- Exercise details
When you reach the line containing "Viewport: 550px width, 264px height." in the entries below, start writing out each line exactly, and stop after the line containing "Task: Start a video call with camera icon".
══ Input data ══
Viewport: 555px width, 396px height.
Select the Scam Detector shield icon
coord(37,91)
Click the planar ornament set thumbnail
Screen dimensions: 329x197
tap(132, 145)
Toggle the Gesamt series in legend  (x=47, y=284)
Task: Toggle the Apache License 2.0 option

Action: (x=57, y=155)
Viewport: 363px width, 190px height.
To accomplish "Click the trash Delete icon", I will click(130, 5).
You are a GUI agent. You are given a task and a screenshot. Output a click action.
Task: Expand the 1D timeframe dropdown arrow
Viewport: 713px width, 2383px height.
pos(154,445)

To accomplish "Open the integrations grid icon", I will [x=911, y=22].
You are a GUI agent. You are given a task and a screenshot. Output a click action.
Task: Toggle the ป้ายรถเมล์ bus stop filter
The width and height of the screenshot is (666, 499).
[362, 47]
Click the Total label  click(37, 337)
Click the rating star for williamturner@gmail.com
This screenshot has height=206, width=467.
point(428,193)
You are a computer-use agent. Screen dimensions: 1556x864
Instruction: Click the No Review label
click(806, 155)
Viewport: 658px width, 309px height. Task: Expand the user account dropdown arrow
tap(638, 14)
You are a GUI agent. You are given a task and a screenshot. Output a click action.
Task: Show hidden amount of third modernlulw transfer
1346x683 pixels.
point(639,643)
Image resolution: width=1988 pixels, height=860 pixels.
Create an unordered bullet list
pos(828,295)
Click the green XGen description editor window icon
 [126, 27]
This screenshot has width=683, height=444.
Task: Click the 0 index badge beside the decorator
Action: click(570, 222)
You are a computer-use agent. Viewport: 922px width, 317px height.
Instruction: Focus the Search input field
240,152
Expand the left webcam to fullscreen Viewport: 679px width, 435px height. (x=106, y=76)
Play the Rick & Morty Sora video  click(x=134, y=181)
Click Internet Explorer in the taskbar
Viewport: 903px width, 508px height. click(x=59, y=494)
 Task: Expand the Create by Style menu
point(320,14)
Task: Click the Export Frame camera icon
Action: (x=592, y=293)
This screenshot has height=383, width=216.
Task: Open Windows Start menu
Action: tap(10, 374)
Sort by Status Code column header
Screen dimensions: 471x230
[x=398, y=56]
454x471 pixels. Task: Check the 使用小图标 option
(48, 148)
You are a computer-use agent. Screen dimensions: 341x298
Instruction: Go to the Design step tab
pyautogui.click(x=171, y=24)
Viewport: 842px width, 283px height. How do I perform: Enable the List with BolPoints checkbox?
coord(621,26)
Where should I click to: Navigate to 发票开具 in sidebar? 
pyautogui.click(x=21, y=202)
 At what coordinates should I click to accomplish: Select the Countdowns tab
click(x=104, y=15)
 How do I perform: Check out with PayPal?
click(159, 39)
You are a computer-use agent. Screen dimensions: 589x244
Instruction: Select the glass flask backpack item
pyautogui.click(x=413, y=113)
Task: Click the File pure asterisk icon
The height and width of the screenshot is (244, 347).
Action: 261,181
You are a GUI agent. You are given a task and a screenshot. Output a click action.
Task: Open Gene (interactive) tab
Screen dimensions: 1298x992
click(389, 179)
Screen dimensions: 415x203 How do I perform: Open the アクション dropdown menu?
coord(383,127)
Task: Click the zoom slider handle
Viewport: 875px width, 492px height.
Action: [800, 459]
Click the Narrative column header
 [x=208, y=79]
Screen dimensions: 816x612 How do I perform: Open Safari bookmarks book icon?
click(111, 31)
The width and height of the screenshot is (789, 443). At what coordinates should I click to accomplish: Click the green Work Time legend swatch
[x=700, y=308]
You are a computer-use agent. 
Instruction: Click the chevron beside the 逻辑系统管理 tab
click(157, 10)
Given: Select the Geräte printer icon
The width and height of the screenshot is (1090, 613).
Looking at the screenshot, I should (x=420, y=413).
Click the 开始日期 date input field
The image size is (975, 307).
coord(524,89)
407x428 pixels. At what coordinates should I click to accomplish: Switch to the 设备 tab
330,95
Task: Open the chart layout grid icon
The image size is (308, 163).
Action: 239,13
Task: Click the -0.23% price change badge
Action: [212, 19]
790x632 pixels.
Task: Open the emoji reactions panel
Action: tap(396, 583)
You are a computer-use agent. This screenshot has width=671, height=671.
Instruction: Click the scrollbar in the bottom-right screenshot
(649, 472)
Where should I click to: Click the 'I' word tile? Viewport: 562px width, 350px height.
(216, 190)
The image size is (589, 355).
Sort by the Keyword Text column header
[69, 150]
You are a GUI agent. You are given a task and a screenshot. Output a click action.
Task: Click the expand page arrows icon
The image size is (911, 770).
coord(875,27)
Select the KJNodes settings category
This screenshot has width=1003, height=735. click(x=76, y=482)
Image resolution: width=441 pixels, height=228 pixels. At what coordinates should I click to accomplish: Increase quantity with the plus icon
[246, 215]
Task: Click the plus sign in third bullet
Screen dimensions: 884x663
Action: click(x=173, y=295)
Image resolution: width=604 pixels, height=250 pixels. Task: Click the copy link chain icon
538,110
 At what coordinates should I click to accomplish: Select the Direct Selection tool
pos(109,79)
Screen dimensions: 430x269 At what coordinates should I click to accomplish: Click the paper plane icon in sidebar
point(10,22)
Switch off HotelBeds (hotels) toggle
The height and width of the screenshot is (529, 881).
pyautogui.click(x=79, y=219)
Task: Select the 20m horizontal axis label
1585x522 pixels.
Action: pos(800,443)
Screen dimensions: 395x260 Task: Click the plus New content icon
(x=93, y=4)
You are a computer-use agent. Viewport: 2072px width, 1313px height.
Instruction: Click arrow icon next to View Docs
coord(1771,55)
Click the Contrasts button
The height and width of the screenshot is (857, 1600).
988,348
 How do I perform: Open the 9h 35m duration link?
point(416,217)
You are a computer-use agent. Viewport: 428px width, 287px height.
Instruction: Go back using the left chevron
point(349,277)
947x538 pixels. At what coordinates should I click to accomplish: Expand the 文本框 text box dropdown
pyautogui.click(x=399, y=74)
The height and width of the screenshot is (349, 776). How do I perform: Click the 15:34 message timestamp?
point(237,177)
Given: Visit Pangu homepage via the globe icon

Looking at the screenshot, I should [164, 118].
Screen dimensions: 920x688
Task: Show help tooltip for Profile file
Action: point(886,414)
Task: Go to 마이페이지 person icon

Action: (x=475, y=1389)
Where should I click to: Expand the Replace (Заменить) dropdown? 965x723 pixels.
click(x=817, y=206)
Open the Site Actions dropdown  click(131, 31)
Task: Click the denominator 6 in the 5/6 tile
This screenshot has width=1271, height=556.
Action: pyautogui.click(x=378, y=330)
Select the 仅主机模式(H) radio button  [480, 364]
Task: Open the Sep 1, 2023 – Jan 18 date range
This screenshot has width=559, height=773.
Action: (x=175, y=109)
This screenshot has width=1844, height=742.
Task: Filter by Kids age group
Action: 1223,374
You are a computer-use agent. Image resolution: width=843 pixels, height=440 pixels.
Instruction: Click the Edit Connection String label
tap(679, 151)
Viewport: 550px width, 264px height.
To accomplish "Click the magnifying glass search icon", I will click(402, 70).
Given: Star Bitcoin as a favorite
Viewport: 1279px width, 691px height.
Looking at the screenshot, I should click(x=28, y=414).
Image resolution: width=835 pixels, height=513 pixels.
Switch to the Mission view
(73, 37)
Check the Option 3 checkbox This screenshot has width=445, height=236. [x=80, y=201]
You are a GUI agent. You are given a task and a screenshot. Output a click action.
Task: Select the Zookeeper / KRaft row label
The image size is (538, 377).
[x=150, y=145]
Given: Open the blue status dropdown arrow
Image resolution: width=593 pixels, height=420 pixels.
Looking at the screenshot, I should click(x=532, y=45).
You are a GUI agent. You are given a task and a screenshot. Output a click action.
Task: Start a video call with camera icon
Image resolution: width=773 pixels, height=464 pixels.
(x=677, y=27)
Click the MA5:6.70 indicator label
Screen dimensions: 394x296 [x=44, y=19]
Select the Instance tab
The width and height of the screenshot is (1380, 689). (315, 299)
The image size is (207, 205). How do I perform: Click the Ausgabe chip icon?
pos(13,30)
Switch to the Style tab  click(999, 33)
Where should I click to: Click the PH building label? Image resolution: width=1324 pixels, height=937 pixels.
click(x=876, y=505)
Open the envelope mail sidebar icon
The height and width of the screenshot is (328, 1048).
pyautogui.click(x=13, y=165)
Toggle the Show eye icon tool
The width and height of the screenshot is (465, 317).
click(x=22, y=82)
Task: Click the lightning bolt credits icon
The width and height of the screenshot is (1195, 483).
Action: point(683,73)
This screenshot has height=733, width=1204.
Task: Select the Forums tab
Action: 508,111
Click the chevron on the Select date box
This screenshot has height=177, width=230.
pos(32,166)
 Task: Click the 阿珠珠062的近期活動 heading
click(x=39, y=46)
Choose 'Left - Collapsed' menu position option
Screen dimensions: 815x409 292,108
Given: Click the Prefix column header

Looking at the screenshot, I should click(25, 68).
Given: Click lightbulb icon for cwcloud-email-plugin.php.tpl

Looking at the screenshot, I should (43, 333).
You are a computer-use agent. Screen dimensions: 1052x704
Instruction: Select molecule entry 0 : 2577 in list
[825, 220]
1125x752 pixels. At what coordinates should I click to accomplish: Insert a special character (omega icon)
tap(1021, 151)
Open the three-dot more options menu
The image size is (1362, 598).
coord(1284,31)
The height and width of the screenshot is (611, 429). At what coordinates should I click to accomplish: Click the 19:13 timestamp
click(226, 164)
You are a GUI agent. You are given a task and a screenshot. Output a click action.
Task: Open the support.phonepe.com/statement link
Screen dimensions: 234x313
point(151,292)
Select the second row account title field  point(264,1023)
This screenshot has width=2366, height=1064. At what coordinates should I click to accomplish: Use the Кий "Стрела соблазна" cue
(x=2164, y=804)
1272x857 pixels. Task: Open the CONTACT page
═══
- Solution to the problem
Viewport: 550px width, 264px height.
To accomplish "Click the magnifying glass search icon", I will click(402, 70).
Given: Star Bitcoin as a favorite
Viewport: 1279px width, 691px height.
Looking at the screenshot, I should click(x=28, y=414).
Image resolution: width=835 pixels, height=513 pixels.
Switch to the Mission view
(73, 37)
Check the Option 3 checkbox This screenshot has width=445, height=236. [x=80, y=201]
You are a GUI agent. You are given a task and a screenshot. Output a click action.
Task: Select the Zookeeper / KRaft row label
The image size is (538, 377).
[x=150, y=145]
Given: Open the blue status dropdown arrow
Image resolution: width=593 pixels, height=420 pixels.
Looking at the screenshot, I should click(x=532, y=45).
You are a GUI agent. You are given a task and a screenshot. Output a click action.
Task: Start a video call with camera icon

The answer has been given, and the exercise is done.